Mais le sentiment auquel je me suis a priori déterminé et — condamné est, en réalité, un sentiment borné, parce qu’il résulte d’une prédestination dont il ne m’est pas possible de m’affranchir. Étant préconçu, il est un préjugé. Ce n’est plus Moi qui m’exprime dans mes rapports avec le monde, mais c’est mon amour qui s’exprime. De sorte que si le monde ne me domine pas, je suis en revanche d’autant plus fatalement dominé par l’esprit d’amour. J’ai vaincu le monde, pour devenir l’esclave de cet esprit.

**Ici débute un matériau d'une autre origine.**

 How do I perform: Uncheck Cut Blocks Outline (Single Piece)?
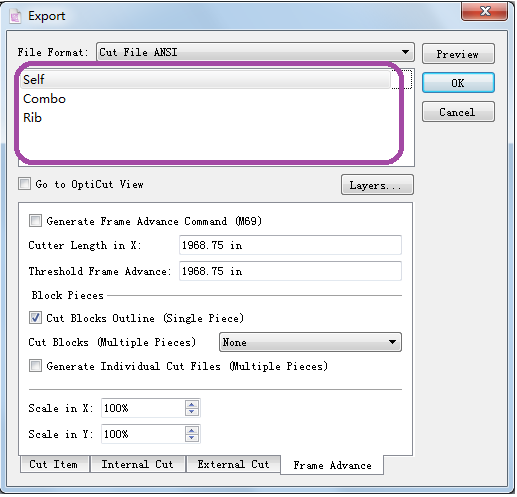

Si j’ai dit d’abord : J’aime le monde, je puis tout aussi bien ajouter à présent : Je ne l’aime pas, car je l’anéantis comme je m’anéantis ; j’en use et je l’use. Je ne m’astreins pas à n’éprouver pour les hommes qu’un seul et invariable sentiment, je donne libre carrière à tous ceux dont je suis capable. Pourquoi ne le déclarerais-je pas crûment ? Oui, j’exploite le monde et les hommes ! Je puis ainsi rester ouvert à toutes espèces d’impressions, sans qu’aucune d’elles m’arrache à moi-même. Je puis aimer, aimer de toute mon âme, et laisser brûler dans mon cœur le feu dévorant de la passion, sans cependant prendre l’être aimé pour autre chose que pour l’aliment de ma passion, un aliment qui l’aiguise sans la rassasier jamais. Tous les soins dont je l’entoure ne s’adressent qu’à l’objet de mon amour, qu’à celui dont mon amour a besoin, au « bien-aimé ». Combien il me serait indifférent, — n’était mon amour ! C’est mon amour que je repais de lui, il ne me sert qu’à cela, je jouis de lui.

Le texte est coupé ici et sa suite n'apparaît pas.